Work task: Edit the records below by replacing each occurrence of "Find the location of" with "Determine the position of", and leave every other part unchanged.

Records from a dataset
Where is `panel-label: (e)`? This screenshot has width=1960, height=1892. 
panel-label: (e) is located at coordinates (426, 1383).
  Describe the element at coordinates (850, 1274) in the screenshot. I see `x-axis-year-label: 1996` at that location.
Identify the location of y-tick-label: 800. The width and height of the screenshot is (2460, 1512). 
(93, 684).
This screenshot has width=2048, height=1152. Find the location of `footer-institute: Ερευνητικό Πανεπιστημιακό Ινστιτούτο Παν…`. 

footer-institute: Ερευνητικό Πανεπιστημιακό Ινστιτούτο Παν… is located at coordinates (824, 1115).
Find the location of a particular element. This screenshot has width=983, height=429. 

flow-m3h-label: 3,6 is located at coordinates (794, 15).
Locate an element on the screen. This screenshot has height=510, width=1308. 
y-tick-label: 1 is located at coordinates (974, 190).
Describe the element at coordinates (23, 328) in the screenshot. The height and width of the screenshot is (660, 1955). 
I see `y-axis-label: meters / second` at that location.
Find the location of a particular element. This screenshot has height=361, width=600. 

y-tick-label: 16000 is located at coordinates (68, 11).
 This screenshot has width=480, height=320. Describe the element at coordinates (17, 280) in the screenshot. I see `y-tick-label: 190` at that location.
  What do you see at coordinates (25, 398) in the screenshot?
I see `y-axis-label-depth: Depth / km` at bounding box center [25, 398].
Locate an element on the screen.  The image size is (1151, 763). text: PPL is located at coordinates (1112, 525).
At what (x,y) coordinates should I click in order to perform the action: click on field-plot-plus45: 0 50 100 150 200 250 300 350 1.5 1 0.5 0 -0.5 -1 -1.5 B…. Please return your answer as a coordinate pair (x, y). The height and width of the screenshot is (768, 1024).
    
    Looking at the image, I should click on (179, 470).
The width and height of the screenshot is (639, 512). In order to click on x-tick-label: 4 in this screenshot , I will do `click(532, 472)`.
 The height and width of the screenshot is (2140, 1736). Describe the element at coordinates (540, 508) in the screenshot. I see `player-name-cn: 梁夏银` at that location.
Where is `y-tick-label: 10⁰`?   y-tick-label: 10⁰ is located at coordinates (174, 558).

Response to this exercise:
Where is `panel-label: (e)`? This screenshot has width=1960, height=1892. 
panel-label: (e) is located at coordinates (426, 1383).
  Describe the element at coordinates (850, 1274) in the screenshot. I see `x-axis-year-label: 1996` at that location.
Identify the location of y-tick-label: 800. The width and height of the screenshot is (2460, 1512). 
(93, 684).
This screenshot has width=2048, height=1152. Determine the position of `footer-institute: Ερευνητικό Πανεπιστημιακό Ινστιτούτο Παν…`. 

footer-institute: Ερευνητικό Πανεπιστημιακό Ινστιτούτο Παν… is located at coordinates (824, 1115).
Determine the position of a particular element. This screenshot has width=983, height=429. 

flow-m3h-label: 3,6 is located at coordinates (794, 15).
Locate an element on the screen. This screenshot has height=510, width=1308. 
y-tick-label: 1 is located at coordinates (974, 190).
Describe the element at coordinates (23, 328) in the screenshot. The height and width of the screenshot is (660, 1955). 
I see `y-axis-label: meters / second` at that location.
Determine the position of a particular element. This screenshot has height=361, width=600. 

y-tick-label: 16000 is located at coordinates (68, 11).
 This screenshot has width=480, height=320. Describe the element at coordinates (17, 280) in the screenshot. I see `y-tick-label: 190` at that location.
  What do you see at coordinates (25, 398) in the screenshot?
I see `y-axis-label-depth: Depth / km` at bounding box center [25, 398].
Locate an element on the screen.  The image size is (1151, 763). text: PPL is located at coordinates (1112, 525).
At what (x,y) coordinates should I click in order to perform the action: click on field-plot-plus45: 0 50 100 150 200 250 300 350 1.5 1 0.5 0 -0.5 -1 -1.5 B…. Please return your answer as a coordinate pair (x, y). The height and width of the screenshot is (768, 1024).
    
    Looking at the image, I should click on (179, 470).
The width and height of the screenshot is (639, 512). In order to click on x-tick-label: 4 in this screenshot , I will do `click(532, 472)`.
 The height and width of the screenshot is (2140, 1736). Describe the element at coordinates (540, 508) in the screenshot. I see `player-name-cn: 梁夏银` at that location.
Where is `y-tick-label: 10⁰`?   y-tick-label: 10⁰ is located at coordinates (174, 558).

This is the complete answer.